Dans son dernier ouvrage, Atlas de botanique parfumée(Arthaud), le célèbre parfumeur Jean-Claude Ellena, auteur de Terre d’Hermès, de Globe ou de l’Eau du navigateur, nous fait découvrir un peu de sa bibliothèque des odeurs, de sa palette de parfumeur. Illustré à la façon d’un herbier, c’est à la fois un livre d’histoire naturelle, un carnet de souvenirs et de voyages. Nez de la maison Hermès durant quatorze ans, il raconte ici la métamorphose, mystérieuse et surprenante, de certaines matières premières parfois malodorantes. Au gré de textes sur les racines, fleurs, sécrétions, ou feuilles, on devine aussi une histoire de la parfumerie, de son passé artisanal à son présent industriel. Et une histoire de ce sens longtemps ignoré, l’odorat.
Comment un «nez» traverse-t-il cette période de confinement avec masque ?
Mal, car exister, étymologiquement c’est sentir. Il y a encore 200 ans, le verbe sentir signifiait «comprendre par les sens», cela ne se limitait donc pas à l’odorat et représentait aussi une forme d’intelligence, une intelligence sensible, par le toucher, par l’ouïe. D’ailleurs aujourd’hui encore, sentire en italien se traduit par «entendre» en français. De même, en chinois, sentir signifie «écouter». Toutes ces déclinaisons étrangères disent à quel point l’odorat est un sens complexe qui nous permet d’appréhender la vie.
Si on perd l’odorat, un des symptômes du Covid-19, on perd beaucoup de ses facultés à apprécier la vie. L’odorat est essentiel dans sa relation à l’autre. Avant, on disait qu’on ne pouvait pas sentir quelqu’un pour dire qu’on ne l’appréciait pas. L’attirance olfactive au sein d’un couple est souvent inconsciente. Et quand il y a désamour, certaines odeurs deviennent insupportables et annoncent la fin d’une relation.
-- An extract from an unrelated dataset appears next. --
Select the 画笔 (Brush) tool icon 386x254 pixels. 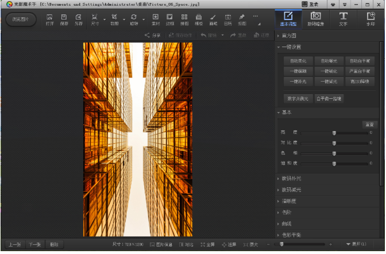[213, 20]
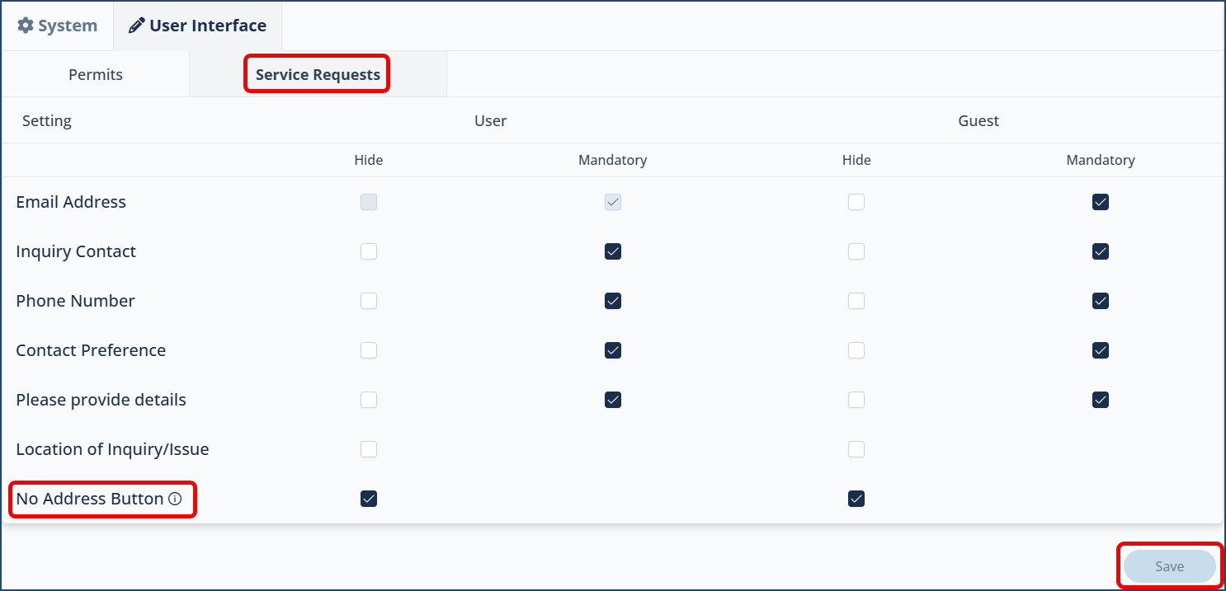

L’odorat est aussi une voie d’accès à la mémoire, et à une mémoire d’autant plus précieuse qu’elle porte sur des souvenirs qui n’ont pas été forcément verbalisés mais qui marquent des événements fondamentaux de notre vie. Quant au masque, il est sûrement utile mais il faut en changer souvent, sinon on finit par respirer nos propres miasmes.